Sadly, come June 30, tours will end at Barton. Announced on Facebook in April, parent company Sazerac said ceasing tourism will let the historic distillery do what it does best: continue “producing the world’s best whiskey,” and by implication, more of it.

Sazerac’s decision makes sense. Barton 1792 Distillery is a brute of a factory built to churn out loads of distillate 24-7, not a place for interlopers with iPhones. Its builders surely never imagined tourists would queue up by the hundreds daily to see whiskey made. But that’s what happened.

Herding visitors safely through Barton’s narrow halls and stories of stairs was never easy, yet Sazerac did commit to building a new visitor experience there almost three years ago. When COVID hit, Sazerac shelved the project. When soaring prices for materials and labor doubled the cost, it killed it.

Here’s another good reason to let this workhorse do its thing without distraction: Since Danny Kahn became master distiller there in 2018, output has increased dramatically. So much so, in fact, that when Sazerac bought Early Times Bourbon from Brown-Forman in 2020, its production was destined for Barton, not Buffalo Trace, despite the installation of a second behemoth still there in Frankfort, Ky.

While I’m saddened personally that tourism will end there, I hate it most of all for visitors to Bardstown. Despite having lots of chances to visit newer bourbon tourism experiences in the area, Barton is an important part of Bardstown’s heritage and image. It’s a living, humming, steaming and clattering antique that looks at home down the street from the nearly 200-year-old St. Joseph’s Proto-Cathedral. It fits in visually with downtown Bardstown’s century-plus-old buildings. The town is old (founded in 1778), the distillery is old, and they complement each other.
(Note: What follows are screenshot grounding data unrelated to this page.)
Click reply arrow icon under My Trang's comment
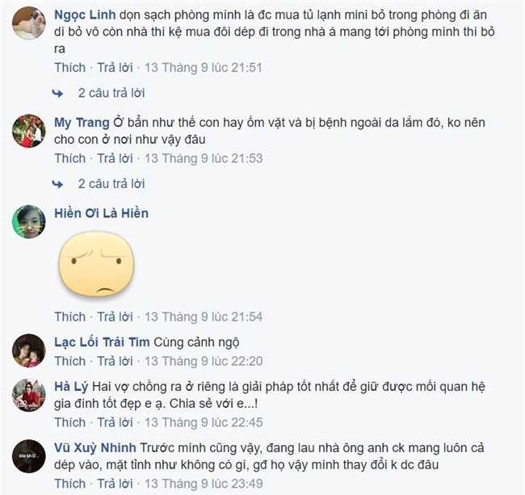 coord(57,184)
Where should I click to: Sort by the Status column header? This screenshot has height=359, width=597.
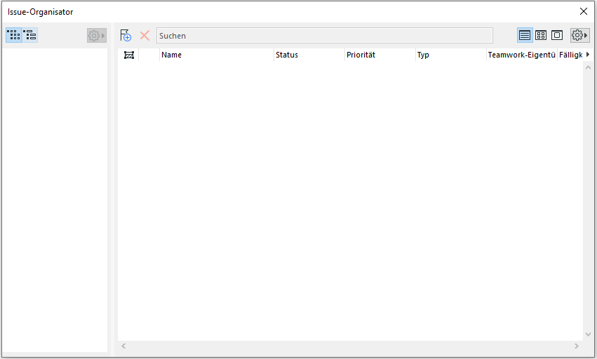(309, 55)
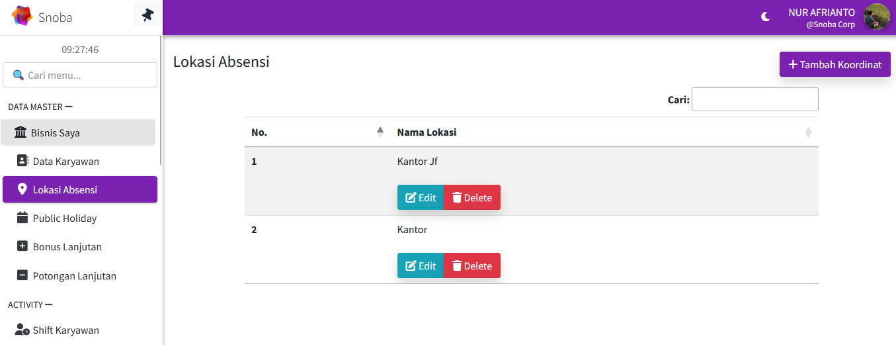896x345 pixels.
Task: Open the Bisnis Saya menu
Action: [78, 132]
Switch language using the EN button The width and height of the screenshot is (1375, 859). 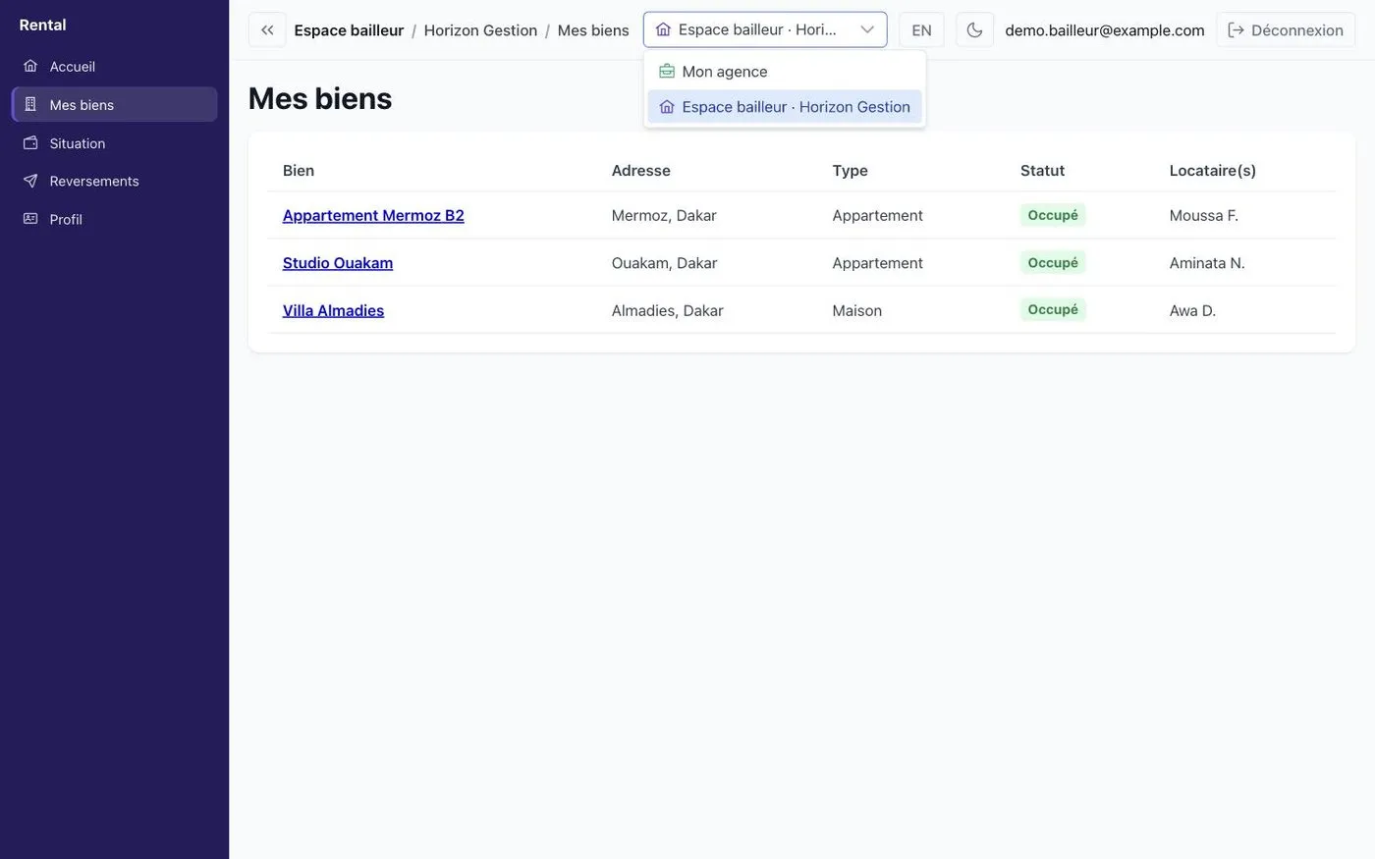[921, 29]
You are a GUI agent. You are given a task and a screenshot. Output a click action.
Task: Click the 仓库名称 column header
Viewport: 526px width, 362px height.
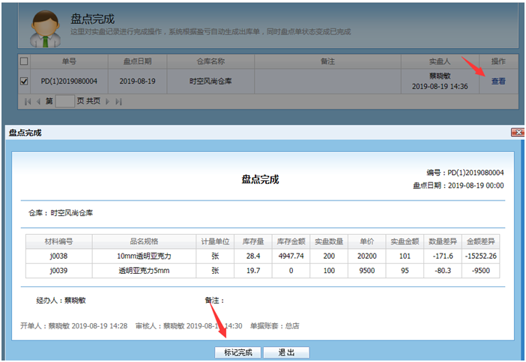click(211, 61)
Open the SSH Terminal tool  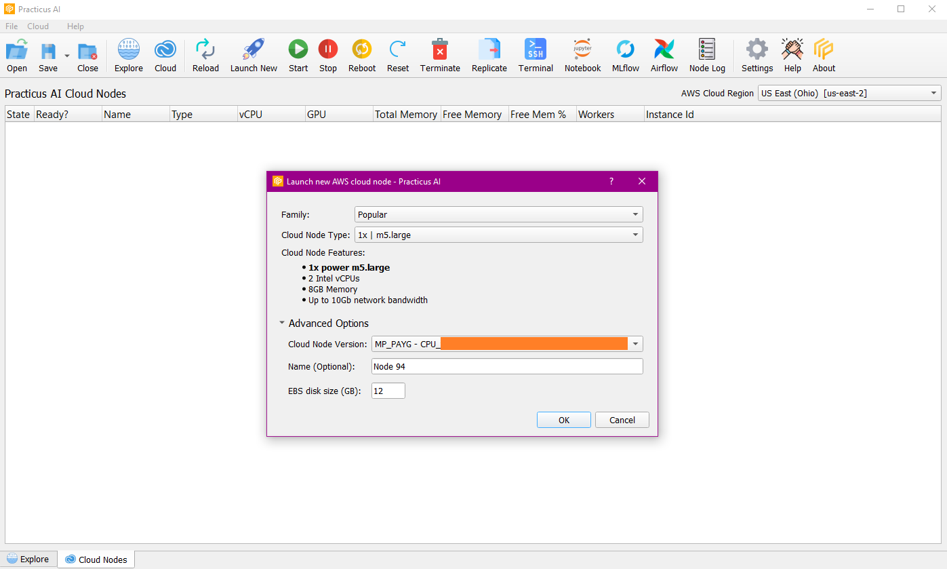click(x=536, y=50)
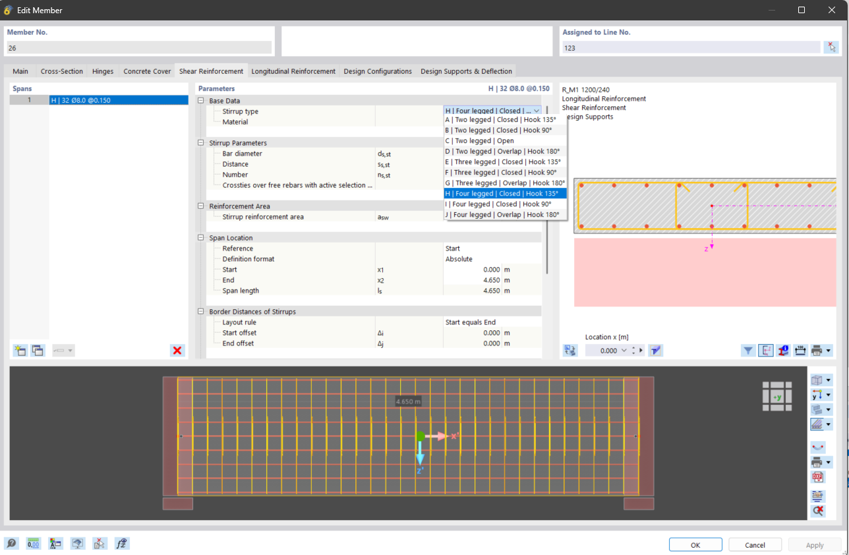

Frankly, I’m disappointed for Barton itself—the operation and the people who operate it—because they worked hard to make a silk purse visitor experience out of a sow’s ear whiskey plant. By comparison, its equally historic and larger brother, Buffalo Trace Distillery, is Sazerac’s crown jewel, and of late, no expense is spared polishing it. Its visitor center underwent a massive expansion during the height of the pandemic, and much of the campus appears vacuumed and scrubbed to luxury hotel standards. Were it not for the wonderfully raw manufacturing operation, I’d relabel it “pretty.”

I guess I’ve always been a fan of underdogs, and even a tacit glance at Barton’s history reveals its perpetual underdog status—a rank magnified by its station in the shadow of Buffalo Trace. Considering that this incredible piece of history will soon be off limits to the public is a gloomy notion to ponder. If you’re coming to Kentucky soon, see it while you can.